Your instructions:
Check every line of the data for the word "ומסכי", and copy those that have it.
▼
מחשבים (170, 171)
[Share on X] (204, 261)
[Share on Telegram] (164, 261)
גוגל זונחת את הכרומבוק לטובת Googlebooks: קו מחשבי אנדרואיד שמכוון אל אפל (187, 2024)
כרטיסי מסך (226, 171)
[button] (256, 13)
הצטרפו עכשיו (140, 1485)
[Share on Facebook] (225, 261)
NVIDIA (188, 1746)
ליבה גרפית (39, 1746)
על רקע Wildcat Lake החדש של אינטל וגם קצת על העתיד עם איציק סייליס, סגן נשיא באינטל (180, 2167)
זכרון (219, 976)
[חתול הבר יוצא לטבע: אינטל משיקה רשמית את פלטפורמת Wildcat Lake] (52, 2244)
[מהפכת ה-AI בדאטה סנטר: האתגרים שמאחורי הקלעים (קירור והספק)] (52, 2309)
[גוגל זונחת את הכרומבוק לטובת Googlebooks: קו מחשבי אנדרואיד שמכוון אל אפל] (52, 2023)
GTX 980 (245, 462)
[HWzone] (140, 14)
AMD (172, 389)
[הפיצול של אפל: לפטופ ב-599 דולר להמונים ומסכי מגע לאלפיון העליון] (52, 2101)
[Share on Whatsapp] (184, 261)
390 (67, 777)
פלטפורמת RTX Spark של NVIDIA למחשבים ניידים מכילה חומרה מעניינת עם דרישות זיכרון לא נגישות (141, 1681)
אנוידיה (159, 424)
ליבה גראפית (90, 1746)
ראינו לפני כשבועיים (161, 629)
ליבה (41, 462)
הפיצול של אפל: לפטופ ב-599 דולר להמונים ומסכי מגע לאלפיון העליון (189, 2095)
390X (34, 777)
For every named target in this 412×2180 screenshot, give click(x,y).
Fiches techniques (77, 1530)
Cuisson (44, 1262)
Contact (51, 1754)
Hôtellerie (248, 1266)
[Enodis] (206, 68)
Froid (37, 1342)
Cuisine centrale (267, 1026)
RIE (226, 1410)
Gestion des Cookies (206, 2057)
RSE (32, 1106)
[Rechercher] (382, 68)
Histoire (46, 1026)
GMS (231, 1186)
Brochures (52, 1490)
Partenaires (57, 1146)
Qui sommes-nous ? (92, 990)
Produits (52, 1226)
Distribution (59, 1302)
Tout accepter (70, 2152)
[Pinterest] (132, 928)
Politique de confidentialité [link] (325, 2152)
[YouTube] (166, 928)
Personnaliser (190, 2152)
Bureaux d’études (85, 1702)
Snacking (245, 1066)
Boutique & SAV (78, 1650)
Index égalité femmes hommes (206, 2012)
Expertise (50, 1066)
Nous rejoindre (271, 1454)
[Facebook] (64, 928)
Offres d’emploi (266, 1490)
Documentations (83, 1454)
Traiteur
▲
Your response:
[הפיצול של אפל: לפטופ ב-599 דולר להמונים ומסכי מגע לאלפיון העליון] (52, 2101)
הפיצול של אפל: לפטופ ב-599 דולר להמונים ומסכי מגע לאלפיון העליון (189, 2095)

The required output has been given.